Boomender Automarkt der Türkei Neuwagen als Inflationsschutz
Trotz Wirtschafts- und Finanzkrise: In der Türkei läuft der Automarkt heiß. In Zeiten hoher Inflation suchen viele Menschen nach neuen Formen der Geldanlage. So werden Autos zum Spekulationsobjekt.
Seit neun Monaten werden in der Türkei beim Verkauf von Neuwagen immer neue Höchststände erreicht. Die neuesten Zahlen für den Mai: Fast 87.000 Neuzulassungen - Monatsrekord. Seit Anfang des Jahres verzeichnet die Branche laut der Zahlen des Türkischen Verbandes der Automobilindustrie (OSD) gar ein Wachstum von fast 70 Prozent.
Ungeduldige Käufer in den Autohäusern
Zu Besuch im Autohaus von Murat Aksoy im Istanbuler Stadtteil BostancI. Hier werden Autos der gehoben Preisklasse verkauft. Der Händler ist mit den derzeitigen Verkäufen sehr zufrieden. "Das Geschäft boomt", sagt er. In der jetzigen wirtschaftlichen Situation im Land würden die Kunden das Auto als eine Investition ansehen, so wie Gold oder Devisen.
Die große Nachfrage erzeugt aber ein Problem: Momentan dauere es bei vielen Modellen drei bis sechs Monate, bis Neuwagen importiert werden können und beim Kunden landen.
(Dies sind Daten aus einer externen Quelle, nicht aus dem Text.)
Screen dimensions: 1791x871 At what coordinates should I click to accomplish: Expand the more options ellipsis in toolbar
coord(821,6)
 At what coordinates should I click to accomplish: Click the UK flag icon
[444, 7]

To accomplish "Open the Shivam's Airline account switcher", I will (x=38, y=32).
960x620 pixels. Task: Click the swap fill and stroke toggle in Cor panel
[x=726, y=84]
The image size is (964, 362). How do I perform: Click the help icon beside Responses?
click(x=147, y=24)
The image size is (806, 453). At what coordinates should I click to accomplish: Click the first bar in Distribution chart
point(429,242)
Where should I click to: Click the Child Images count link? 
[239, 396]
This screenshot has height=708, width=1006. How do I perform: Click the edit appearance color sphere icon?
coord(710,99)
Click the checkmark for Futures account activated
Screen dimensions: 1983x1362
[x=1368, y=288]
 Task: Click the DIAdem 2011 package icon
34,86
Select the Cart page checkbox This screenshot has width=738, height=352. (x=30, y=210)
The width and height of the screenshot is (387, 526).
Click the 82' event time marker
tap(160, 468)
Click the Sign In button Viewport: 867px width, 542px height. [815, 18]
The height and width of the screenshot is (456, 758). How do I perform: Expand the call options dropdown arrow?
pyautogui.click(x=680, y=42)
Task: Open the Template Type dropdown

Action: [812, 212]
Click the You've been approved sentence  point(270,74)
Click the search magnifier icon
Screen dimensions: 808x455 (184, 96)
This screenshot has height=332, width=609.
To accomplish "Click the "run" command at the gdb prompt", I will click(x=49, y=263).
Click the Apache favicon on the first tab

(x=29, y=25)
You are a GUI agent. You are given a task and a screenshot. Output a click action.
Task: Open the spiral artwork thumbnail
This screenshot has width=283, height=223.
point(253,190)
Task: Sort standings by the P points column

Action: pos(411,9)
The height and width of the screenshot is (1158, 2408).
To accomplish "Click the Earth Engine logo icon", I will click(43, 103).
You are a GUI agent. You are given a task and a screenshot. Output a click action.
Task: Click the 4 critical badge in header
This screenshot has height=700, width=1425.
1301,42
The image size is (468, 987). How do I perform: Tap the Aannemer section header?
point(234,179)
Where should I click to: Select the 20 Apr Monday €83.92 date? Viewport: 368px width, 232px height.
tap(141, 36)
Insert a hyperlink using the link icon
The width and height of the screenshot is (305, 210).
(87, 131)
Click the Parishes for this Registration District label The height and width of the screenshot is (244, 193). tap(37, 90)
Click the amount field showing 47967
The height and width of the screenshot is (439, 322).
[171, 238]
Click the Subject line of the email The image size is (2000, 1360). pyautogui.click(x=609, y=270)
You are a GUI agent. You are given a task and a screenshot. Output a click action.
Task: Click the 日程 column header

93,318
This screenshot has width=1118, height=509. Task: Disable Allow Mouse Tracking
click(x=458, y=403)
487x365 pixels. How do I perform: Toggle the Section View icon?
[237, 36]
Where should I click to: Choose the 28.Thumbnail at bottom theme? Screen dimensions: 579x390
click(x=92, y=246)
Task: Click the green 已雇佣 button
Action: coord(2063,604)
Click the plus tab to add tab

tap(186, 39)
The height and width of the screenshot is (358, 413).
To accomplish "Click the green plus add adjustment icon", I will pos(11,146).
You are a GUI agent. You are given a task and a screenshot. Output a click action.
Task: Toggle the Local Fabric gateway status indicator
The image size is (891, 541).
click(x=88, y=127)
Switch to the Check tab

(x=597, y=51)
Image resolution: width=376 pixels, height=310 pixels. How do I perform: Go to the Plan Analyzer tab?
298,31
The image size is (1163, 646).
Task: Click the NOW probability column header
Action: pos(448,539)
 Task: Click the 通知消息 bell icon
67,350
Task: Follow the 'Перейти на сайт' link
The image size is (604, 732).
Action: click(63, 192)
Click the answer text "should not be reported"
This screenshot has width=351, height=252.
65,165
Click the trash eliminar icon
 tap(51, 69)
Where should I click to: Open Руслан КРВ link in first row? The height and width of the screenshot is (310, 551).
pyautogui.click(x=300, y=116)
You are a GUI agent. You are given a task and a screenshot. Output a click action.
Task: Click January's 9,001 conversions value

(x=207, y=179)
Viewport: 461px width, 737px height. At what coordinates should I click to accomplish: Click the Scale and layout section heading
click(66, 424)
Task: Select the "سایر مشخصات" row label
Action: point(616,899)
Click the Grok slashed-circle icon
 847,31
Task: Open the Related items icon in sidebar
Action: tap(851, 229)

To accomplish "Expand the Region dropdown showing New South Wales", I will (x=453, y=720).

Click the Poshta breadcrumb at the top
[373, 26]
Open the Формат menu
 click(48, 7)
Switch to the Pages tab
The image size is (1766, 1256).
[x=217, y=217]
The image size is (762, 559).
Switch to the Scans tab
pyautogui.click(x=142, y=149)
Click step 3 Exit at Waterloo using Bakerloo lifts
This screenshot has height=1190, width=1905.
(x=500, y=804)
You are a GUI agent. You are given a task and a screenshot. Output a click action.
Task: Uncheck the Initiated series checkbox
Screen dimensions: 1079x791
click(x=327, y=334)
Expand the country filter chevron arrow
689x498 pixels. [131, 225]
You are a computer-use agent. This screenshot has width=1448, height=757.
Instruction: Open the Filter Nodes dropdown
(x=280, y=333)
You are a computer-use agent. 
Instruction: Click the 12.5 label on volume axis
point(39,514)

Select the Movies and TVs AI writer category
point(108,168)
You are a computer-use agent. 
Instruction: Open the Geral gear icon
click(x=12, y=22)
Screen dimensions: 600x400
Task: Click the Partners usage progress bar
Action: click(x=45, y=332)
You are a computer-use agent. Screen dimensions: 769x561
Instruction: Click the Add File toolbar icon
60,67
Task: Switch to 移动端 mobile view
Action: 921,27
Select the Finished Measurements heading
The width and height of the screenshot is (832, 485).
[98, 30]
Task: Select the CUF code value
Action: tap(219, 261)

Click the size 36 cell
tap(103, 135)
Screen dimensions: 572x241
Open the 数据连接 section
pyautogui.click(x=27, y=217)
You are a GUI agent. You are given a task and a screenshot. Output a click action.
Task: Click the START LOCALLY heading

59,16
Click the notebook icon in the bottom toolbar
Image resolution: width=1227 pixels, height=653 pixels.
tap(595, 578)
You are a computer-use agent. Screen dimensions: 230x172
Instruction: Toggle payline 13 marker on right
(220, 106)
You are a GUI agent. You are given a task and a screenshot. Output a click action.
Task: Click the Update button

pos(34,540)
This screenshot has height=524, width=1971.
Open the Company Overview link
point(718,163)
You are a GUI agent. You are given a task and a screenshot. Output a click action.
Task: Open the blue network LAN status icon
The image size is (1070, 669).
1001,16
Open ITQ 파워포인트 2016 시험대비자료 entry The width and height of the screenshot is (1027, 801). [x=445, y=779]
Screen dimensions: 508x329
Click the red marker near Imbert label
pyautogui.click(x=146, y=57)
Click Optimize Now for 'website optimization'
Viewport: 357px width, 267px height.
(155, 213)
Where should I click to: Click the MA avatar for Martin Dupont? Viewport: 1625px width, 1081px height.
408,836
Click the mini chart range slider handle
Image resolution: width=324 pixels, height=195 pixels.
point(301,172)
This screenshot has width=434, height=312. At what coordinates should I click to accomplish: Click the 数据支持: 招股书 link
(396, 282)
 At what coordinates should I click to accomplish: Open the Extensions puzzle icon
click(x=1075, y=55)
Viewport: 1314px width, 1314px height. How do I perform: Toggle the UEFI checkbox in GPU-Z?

Der Grund dafür sei eben die hohe Anfrage. Viele Käufer seien aber sehr ungeduldig, wollten sofort zuschlagen, sagt Aksoy. Davon profitiere dann der Gebrauchtwagenhändler nur wenige Kilometer weiter.
"Wir kaufen und verkaufen teuer"
Auch bei inländischen Modellen könnte es nicht besser laufen: Alper Kanca ist ein Auto-Profi - der 60-Jährige hat den Automobilzuliefererverband TAYSAD mit aufgebaut. Mittlerweile ist dieser Verbund am Stadtrand von Istanbul eine Erfolgsgeschichte. 90 Industriebetriebe, Kindergärten, Schulen, eine Anbindung an die Autobahn und sogar eine Feuerwehr sind dort in einem Industriegebiet gebündelt. In drei Schichten wird gearbeitet, rund ein Prozent des türkischen Exports wird von dort abgewickelt.
Kanca sieht zwei Gründe für den Boom: Zum einen produziert die türkische Autoindustrie gerade sehr viele Fahrzeuge, kann den Markt zu befriedigen. Und: Die Menschen haben erkannt, dass "je eher sie kaufen, desto weniger verliert ihr Geld an Wert", so der Wirtschaftsboss. "Wir kaufen teuer und verkaufen teuer", sagt ein Neuwagenkunde auf Nachfrage im Autogeschäft.
Verunsicherte Verbraucher
Aus Angst vor der Geldentwertung und der Inflation gehen viele Türken an ihre Bargeldreserven. Verunsicherung schafft auch die Steuererhöhung von Anfang Juli. Der Steuersatz für Waren und Dienstleistungen ist mittlerweile auf 20 Prozent gestiegen. Die türkische Lira hat innerhalb eines Jahre fast 70 Prozent an Wert verloren. Die Inflation beträgt offiziell 38 Prozent, nach Schätzung von Währungsexperten des unabhängigen Institutes ENAG aber 108 Prozent.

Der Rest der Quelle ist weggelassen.